A brief aside about the author: Ludmila Ulitskaya was born in Russia and was trained as a geneticist. Her novels and short stories have been published in Russia, France, Germany, and elsewhere; The Funeral Party is her American debut. She lives in Moscow.


I’m reading a book now called A Short History of Nearly Everything by Bill Bryson. I’ve only finished some 3 chapters but so far it has been fascinating and I look forward to finishing it this weekend. It’s like the rough guide to the universe.

So far, he has touched on things like what the “big bang” theorists say and postulates how big the universe actually may be all in layman’s terms. He has a knack of putting things in context.

Just one example on the part where is talking about “how to build a universe” by starting with something tiny as in the theory of an inflationary universe.

“protons are so small that a little dib of ink like the dot on this I can hold something in the region of 500,000,000,000 of them, or rather more than the number of seconds it takes to make half a million years. So protons are exceedingly microscopic to say the very least. How imagine if you can (and of course you can’t) shrinking one of those protons down to a billionth of its normal size into a space so small that it would make a proton look enormous. Now pack into that tiny, tiny space about an ounce of matter. Excellent. You are ready to start a universe”.

By the same style of writing, he goes on to explain the universe, solar system, etc. It’s all very fascinating.

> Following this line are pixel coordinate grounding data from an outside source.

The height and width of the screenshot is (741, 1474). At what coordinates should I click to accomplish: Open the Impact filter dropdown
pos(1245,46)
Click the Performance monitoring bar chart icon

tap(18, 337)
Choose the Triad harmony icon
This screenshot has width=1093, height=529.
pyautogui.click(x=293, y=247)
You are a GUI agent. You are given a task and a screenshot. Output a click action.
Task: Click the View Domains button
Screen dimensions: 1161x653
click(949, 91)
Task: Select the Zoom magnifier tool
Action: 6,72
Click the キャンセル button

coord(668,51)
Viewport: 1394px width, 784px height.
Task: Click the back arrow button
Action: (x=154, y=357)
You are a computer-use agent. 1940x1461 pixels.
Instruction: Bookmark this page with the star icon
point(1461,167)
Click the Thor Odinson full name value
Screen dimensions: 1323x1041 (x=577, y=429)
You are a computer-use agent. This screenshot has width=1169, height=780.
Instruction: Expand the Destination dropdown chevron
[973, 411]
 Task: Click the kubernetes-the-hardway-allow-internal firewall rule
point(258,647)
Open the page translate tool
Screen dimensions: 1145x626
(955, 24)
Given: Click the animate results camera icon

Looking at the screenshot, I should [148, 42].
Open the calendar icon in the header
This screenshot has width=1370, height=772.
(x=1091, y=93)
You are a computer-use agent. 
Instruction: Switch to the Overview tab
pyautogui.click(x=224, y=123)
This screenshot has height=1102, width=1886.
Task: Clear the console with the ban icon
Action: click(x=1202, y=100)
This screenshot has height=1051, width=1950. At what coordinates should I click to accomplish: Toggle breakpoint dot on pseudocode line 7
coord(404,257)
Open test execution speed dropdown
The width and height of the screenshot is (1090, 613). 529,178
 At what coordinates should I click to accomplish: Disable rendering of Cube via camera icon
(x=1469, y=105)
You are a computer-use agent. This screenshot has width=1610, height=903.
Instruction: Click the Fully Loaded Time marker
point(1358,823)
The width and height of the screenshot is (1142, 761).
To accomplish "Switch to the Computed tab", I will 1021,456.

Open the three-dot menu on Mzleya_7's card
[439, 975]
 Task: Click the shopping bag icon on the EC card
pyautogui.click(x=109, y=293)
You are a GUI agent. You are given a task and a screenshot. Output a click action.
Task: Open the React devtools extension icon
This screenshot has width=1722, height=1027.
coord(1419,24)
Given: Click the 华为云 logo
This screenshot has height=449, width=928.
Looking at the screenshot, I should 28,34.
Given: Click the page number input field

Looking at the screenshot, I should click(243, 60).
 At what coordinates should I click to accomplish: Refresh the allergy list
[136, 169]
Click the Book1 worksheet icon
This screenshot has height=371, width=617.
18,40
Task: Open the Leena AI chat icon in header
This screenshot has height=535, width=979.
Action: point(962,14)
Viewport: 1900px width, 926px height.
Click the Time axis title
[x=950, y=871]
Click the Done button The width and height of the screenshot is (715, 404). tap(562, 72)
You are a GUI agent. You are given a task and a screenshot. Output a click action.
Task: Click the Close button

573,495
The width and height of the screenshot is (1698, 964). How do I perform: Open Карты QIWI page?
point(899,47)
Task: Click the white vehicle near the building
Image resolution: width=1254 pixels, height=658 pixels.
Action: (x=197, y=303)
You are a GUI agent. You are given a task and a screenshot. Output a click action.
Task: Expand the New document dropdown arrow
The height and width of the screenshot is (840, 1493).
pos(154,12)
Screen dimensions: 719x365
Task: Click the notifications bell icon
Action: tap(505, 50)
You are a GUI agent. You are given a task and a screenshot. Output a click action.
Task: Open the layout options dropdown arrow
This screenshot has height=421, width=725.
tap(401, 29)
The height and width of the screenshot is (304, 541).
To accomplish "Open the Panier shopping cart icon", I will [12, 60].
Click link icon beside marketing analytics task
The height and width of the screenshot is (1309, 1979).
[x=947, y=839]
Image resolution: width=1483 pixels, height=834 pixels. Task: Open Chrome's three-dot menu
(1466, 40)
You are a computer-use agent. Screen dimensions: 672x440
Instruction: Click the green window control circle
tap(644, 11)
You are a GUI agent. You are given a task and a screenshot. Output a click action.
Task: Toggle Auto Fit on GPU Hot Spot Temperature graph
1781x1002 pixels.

I remember nights, especially on holidays where I would look up and see what seemed like thousands of stars in the sky and wonder how large the universe actually is and after a time my brain would jam because firstly I couldn’t fathom how large the universe could be and even if I could, what’s beyond? The possibilities that the universe afforded was limitless. If we had a million stars in our galaxy and there a million galaxy, how far away is another “earth”. Is there another earth? Why aren’t we just crashing into each other. Who designed our earth so we are so well and delicately balanced by the gravitational fields of the sun and the planets around us? Is there life forms out there? What kind? Are we more advanced, less? If I could put my hand beyond the universe, what was there? Another universe? Nothingness? But isn’t nothingness really something because it’s the presence of nothing? How was all this created? So my brain would jam.

I also guess, that is why I started exploring, many years ago the notion of a “creative” God.

In Genesis 1.1, the first sentence of the Bible it says, “In the beginning God created the heavens and the earth”. I can deal with this.

I can’t believe pure physics can explain all this.